«Hoje, desaparecido o filtro da revisão, verifico que nem nos chefes directos se pode confiar porque, com frequência, são eles que introduzem erros na notícia.»
Ler e ouvir diariamente os media portugueses é um exercício penoso, tantos são os erros de linguagem, escrita ou falada.
Ouvir dizer, durante a greve dos motoristas, que o governo «decidiu racionalizar os combustíveis» ou que a situação era melhor "kóke sesprava"[1] não é muito diferente de ver traduzido, na legenda de um filme, safe house (casa segura para espiões) por «casa do cofre».
Que um alegado repórter de televisão anuncie a detenção do «único e principal suspeito» já nem me faz pestanejar porque a cadência da asneira é marcada, muitas vezes, ao minuto.
Sempre houve, nas redacções, quem cometesse erros gramaticais de todo o tipo, mas que eram corrigidos pelos editores, ou, se escapassem nesse crivo, pelos atentos e competentes revisores.

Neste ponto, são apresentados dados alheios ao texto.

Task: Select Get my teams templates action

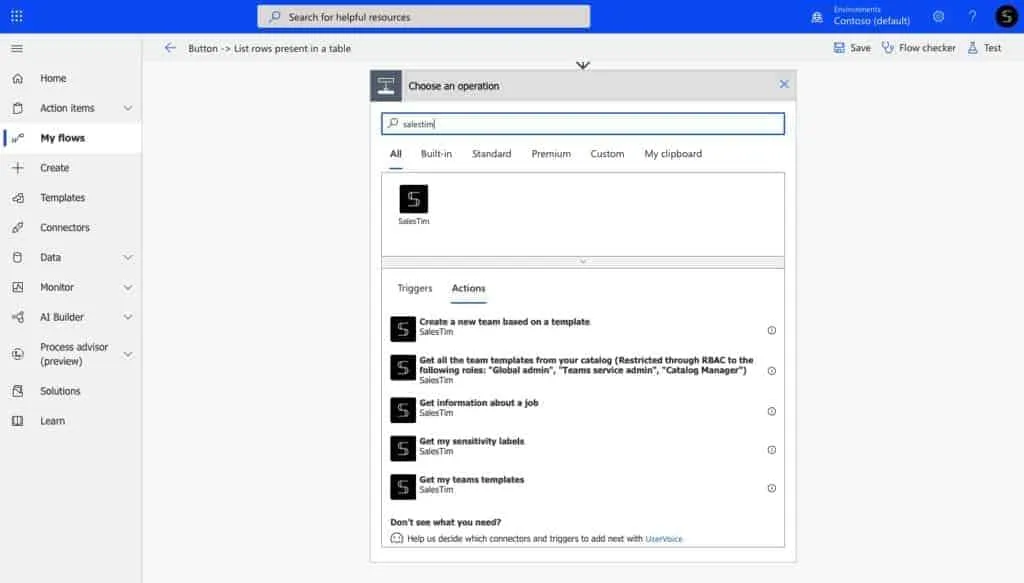Action: (x=471, y=480)
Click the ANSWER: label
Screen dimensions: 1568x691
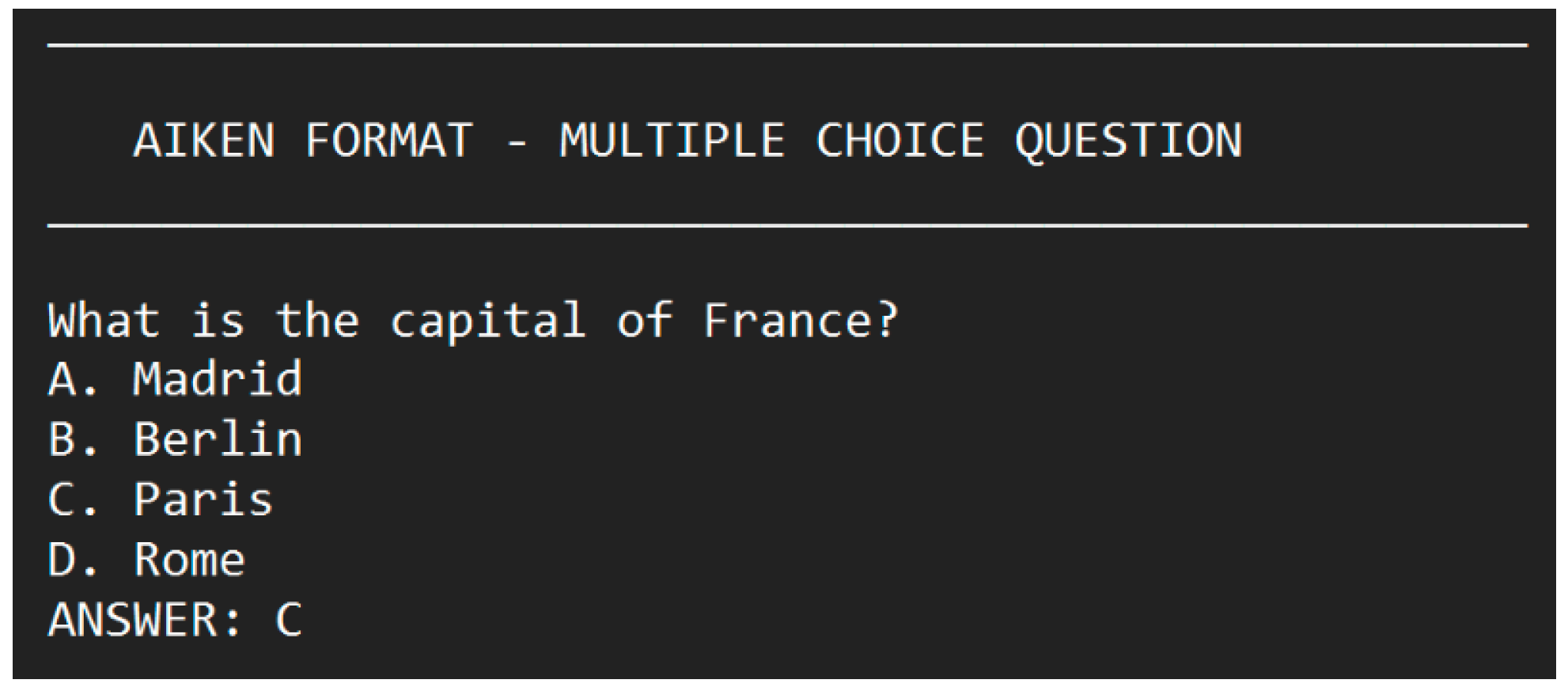(145, 620)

Hoje, desaparecido o filtro da revisão, verifico que nem nos chefes directos se pode confiar, porque, com frequência, são eles que introduzem erros na notícia. O conhecimento das técnicas de produção de um jornal permite identificar a origem do erro, quando ele aparece numa chamada ou no título e está em contradição com o corpo da notícia.
O problema mais sério não está nas gralhas ou nos erros gramaticais simples, embora a sua densidade não deixe de ser motivo de preocupação. O pior é a ocorrência constante de erros culturais, que contribuem para a perda de credibilidade dos media.
Numa sociedade cada vez mais alfabetizada e culta, o sentido crítico do público é exercido com rigor e sem piedade. Perante um erro cultural crasso, o cidadão pergunta-se: «Se eles não sabem isto, como posso confiar no que dizem?». Deixo abertas ao exercício da imaginação as possíveis consequências desse juízo.
Tudo isto vem a propósito de um incidente, na Polónia, com um grupo de pessoas atingidas por um raio durante uma trovoada.
O Público e o Jornal de Notícias referem, em título, que um raio matou quatro pessoas. Mas o Correio da Manhã inventa uma causa nunca vista: uma «tempestade de relâmpagos». Que raio de base de dados tem o jornalista na cabeça para transformar uma simples trovoada numa «tempestade de relâmpagos»?
Lá estará o cidadão a interrogar-se: se eles não sabem o que é uma trovoada…
[1 N.E. – Com transcrição «kóke que sespreva», o autor procura reproduzir uma maneira de pronunciar e uma construção normativamente não aceitáveis, pois as formas mais corretas são «melhor do que se esperava» e «melhor que o que se esperava». Observe-se, porém, que o caso de "kóke" indicia a conservação de ca – melhor ca o que se esperava –, partícula da língua medieval, que ainda hoje se conserva no português popular e regional (ver comentário a ca, termo arcaico e popular, no Vocabulário da Língua Portuguesa, que Rebelo Gonçalves publicou em 1966). O português contemporâneo rejeita o uso desta partícula em contextos formais, escritos ou falados.]
Texto publicado na página do Clube dos Jornalistas no dia 24 de agosto de 2019, conforme a norma anterior ao Acordo Ortográfico de 1990.